**Saved entries**
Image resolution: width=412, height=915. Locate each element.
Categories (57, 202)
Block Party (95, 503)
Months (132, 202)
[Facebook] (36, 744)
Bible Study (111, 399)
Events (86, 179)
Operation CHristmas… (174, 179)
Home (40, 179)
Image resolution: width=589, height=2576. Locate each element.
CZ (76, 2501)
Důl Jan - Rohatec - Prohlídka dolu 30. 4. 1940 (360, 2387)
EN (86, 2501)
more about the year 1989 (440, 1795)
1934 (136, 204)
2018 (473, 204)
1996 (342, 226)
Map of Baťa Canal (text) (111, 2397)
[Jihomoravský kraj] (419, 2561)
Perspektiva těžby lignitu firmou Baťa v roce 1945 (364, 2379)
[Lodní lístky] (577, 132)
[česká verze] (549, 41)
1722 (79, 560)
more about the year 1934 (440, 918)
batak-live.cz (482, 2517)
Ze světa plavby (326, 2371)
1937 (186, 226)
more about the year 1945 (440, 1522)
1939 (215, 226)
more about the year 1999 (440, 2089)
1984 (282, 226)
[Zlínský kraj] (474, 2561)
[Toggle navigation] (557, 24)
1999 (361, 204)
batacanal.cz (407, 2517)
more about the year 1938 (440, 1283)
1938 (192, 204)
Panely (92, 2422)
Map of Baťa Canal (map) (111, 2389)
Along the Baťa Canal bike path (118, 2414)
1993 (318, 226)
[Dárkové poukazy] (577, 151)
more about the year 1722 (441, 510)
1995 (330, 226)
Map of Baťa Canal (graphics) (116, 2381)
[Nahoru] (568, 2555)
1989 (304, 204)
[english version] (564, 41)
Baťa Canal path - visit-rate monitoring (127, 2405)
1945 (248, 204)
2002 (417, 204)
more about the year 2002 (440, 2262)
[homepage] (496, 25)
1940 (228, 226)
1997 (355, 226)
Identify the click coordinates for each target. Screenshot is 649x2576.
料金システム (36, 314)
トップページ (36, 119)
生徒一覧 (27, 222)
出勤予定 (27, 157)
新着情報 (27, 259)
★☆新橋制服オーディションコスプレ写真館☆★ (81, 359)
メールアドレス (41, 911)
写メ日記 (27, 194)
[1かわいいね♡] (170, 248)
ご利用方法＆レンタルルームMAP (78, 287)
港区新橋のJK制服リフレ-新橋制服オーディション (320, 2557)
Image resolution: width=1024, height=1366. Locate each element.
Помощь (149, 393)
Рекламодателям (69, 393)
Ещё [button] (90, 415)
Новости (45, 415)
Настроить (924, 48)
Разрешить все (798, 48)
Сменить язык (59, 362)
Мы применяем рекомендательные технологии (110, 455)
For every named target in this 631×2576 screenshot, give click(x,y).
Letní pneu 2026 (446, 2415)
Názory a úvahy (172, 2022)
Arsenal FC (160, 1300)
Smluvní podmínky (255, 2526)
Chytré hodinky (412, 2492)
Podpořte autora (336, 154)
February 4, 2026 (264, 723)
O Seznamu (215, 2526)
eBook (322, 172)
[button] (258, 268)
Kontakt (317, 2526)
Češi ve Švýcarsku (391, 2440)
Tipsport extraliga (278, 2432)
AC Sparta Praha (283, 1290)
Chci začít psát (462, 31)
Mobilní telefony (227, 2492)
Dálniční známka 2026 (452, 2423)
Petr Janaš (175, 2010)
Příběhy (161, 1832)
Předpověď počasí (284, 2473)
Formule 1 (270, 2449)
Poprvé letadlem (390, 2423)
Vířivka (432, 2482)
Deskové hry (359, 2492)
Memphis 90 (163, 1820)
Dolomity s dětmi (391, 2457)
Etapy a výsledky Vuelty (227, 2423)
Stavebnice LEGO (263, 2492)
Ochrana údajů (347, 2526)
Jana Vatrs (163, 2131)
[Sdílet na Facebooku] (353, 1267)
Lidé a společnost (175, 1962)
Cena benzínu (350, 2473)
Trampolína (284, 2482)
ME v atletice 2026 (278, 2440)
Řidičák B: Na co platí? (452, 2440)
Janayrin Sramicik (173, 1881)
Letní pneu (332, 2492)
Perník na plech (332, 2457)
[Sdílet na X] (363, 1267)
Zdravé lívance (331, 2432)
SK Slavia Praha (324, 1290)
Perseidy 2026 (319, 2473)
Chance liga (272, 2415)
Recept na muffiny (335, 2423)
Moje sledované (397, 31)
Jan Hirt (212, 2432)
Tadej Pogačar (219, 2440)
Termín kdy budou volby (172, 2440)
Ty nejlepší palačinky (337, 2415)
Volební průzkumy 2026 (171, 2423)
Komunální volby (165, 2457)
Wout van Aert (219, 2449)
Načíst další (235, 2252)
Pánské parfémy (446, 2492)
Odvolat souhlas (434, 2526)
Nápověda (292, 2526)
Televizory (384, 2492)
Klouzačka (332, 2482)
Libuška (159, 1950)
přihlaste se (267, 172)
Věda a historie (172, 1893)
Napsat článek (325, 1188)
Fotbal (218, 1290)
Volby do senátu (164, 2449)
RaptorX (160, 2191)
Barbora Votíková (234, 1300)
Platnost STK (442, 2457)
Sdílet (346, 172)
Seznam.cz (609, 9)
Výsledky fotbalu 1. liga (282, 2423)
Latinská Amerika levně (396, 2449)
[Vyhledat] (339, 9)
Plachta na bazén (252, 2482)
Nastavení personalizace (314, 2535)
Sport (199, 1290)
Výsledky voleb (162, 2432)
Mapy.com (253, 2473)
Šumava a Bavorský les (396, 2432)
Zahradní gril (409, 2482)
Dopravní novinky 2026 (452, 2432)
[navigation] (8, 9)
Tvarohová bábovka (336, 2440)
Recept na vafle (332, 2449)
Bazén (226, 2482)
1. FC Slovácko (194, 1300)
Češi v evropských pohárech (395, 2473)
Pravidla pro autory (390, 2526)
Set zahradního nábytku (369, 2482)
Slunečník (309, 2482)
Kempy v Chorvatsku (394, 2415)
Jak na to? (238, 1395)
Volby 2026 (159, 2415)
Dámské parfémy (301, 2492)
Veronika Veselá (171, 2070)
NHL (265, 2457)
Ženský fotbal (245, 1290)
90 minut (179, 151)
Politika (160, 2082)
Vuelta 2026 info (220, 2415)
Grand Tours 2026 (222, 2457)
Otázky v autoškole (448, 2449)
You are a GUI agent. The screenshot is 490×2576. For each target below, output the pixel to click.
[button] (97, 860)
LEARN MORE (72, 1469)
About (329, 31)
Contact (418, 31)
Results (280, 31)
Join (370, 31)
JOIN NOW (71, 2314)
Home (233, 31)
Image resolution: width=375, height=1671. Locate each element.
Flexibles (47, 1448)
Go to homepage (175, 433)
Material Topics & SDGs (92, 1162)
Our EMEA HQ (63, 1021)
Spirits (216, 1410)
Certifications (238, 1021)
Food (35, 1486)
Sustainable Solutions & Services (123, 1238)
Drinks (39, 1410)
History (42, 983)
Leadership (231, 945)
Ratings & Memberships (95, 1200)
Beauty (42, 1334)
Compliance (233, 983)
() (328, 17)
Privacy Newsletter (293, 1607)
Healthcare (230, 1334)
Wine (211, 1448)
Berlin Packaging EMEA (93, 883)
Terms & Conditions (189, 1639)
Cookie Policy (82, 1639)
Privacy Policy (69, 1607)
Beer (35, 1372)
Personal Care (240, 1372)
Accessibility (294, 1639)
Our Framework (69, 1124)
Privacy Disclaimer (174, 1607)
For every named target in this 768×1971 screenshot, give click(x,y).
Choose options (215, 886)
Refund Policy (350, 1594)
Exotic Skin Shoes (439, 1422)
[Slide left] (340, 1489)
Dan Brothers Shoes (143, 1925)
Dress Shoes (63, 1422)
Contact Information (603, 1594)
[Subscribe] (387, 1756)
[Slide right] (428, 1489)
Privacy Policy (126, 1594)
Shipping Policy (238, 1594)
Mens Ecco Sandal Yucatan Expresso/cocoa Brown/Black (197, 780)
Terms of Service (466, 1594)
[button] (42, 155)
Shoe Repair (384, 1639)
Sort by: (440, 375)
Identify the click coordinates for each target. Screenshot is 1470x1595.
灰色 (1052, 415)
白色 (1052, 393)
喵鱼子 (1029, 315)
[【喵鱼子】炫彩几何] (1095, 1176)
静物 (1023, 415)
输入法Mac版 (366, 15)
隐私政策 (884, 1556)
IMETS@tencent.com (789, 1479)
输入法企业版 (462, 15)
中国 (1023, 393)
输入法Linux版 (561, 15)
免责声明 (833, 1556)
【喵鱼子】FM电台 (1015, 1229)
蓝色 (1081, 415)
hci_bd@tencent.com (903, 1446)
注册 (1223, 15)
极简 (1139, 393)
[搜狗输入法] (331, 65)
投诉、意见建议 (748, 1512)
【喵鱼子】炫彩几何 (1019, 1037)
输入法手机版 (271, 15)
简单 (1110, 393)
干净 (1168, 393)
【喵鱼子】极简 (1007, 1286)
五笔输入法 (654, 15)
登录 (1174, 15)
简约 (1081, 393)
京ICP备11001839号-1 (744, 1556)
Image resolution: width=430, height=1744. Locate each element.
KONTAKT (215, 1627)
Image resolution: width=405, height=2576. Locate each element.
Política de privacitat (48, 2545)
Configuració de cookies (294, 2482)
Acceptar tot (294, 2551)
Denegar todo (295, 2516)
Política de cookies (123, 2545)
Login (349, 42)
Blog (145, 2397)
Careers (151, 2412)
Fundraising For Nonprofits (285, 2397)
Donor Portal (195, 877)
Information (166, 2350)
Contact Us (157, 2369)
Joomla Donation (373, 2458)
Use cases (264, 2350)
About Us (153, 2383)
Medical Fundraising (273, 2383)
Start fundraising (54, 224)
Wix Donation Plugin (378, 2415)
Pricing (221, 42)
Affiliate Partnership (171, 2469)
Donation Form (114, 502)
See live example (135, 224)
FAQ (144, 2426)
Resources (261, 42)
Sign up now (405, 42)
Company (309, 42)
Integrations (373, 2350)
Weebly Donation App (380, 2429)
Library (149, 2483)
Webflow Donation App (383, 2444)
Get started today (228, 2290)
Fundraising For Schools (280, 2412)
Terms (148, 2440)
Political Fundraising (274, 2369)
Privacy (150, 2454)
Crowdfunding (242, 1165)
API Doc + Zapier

**TO DO**
From the records above, quote only the lines running from the line with "Screenshot is 1470x1595." to the line with "Joomla Donation (373, 2458)", both lines included.

**ANSWER TO THIS EXERCISE**
Identify the click coordinates for each target. Screenshot is 1470x1595.
灰色 (1052, 415)
白色 (1052, 393)
喵鱼子 (1029, 315)
[【喵鱼子】炫彩几何] (1095, 1176)
静物 (1023, 415)
输入法Mac版 (366, 15)
隐私政策 (884, 1556)
IMETS@tencent.com (789, 1479)
输入法企业版 (462, 15)
中国 (1023, 393)
输入法Linux版 (561, 15)
免责声明 (833, 1556)
【喵鱼子】FM电台 (1015, 1229)
蓝色 (1081, 415)
hci_bd@tencent.com (903, 1446)
注册 (1223, 15)
极简 (1139, 393)
[搜狗输入法] (331, 65)
投诉、意见建议 (748, 1512)
【喵鱼子】炫彩几何 (1019, 1037)
输入法手机版 (271, 15)
简单 (1110, 393)
干净 (1168, 393)
【喵鱼子】极简 (1007, 1286)
五笔输入法 (654, 15)
登录 (1174, 15)
简约 (1081, 393)
京ICP备11001839号-1 (744, 1556)
Image resolution: width=430, height=1744. Locate each element.
KONTAKT (215, 1627)
Image resolution: width=405, height=2576. Locate each element.
Política de privacitat (48, 2545)
Configuració de cookies (294, 2482)
Acceptar tot (294, 2551)
Denegar todo (295, 2516)
Política de cookies (123, 2545)
Login (349, 42)
Blog (145, 2397)
Careers (151, 2412)
Fundraising For Nonprofits (285, 2397)
Donor Portal (195, 877)
Information (166, 2350)
Contact Us (157, 2369)
Joomla Donation (373, 2458)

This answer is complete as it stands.